The passenger paper notebook in her breast pocket buzzed. Lisŗa retrieved it and opened to the page designated for runner communications. It was from Yavi. Dread settled in the pit of her stomach beside the ache she had been nursing since the morning.
“How goes your progress with Ms. Jerylieu?”
Lisŗa wrote back, “Good. She trusts me.”
“Are you sure? Her senses are prodigious.”
“I wasn’t lying when I tried to befriend her. She is someone anyone would be glad to call friend.”

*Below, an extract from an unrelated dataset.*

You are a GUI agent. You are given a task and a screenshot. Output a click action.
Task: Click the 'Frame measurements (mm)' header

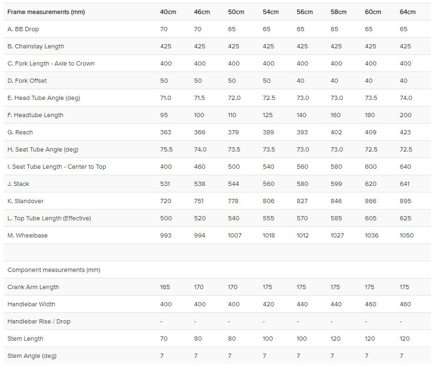point(46,12)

“Just don’t forget your observations. Remember what you saw during the attack. Vulka sent us something volatile.”
“Understood, sir.”
Yavi replied with a straight dash, the sign for ‘finish’. Lisŗa put away the book. She’d be lying if it didn’t hurt her to hold ulterior motives in her interactions with June. That was twice now this job has had her do something unsavory. Murder and lying. One killed men, the other killed relationships. And she was prepared to commit on the lie too. If June were to ask what choked her heart so, she’d talk of the immense guilt she felt leaving her only family behind so she could join the military that killed her ancestors’ memory. June would hear truth. The priestess might even pity her. Sympathy was an addictive salve.
Lisŗa then did the unthinkable. She opened her notebook again and wrote addressing Yavi, “Why did you join the Karavane?”

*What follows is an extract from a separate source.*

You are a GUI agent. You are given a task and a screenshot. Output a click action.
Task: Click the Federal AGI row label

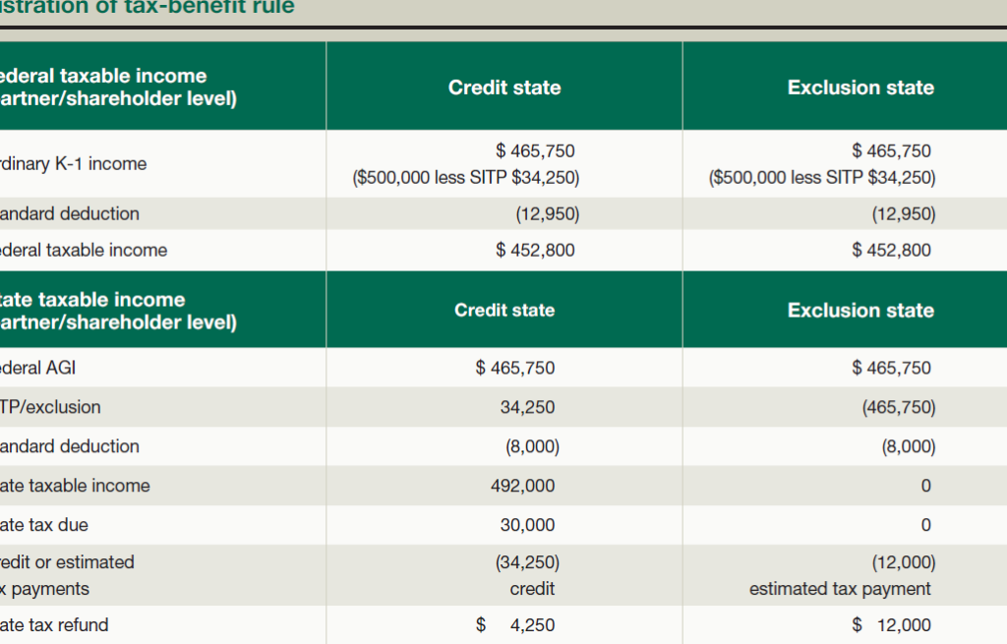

As soon as her quill left the paper, she regretted it. She watched in stone-faced horror as the ink dissolved into the page. The message had been sent. After agonizing minutes, fresh ink materialized, forming words. Lisŗa felt her heart trying to pry open its cage.
“My father drank. My mother drowned her sorrows in a plethora of men. My older brother lost his life when the war was young. So was I when I joined the main forces, the Emperor’s Rocs. Thought I’d make a difference. Realized one year in I was just chasing my brother’s ghost. Transferred to the Karavane Hawks to avoid seeing any more death.”
Shaking, Lisŗa wrote, “I see.”
“Don’t think about why you joined. Think about where you want to end up.”
“Thank you for telling me, sir.”
“Don’t speak to me about this again. –––––––––”
Lisŗa put away her book and sighed. The pain of horseback riding didn’t feel as prominent as it did before.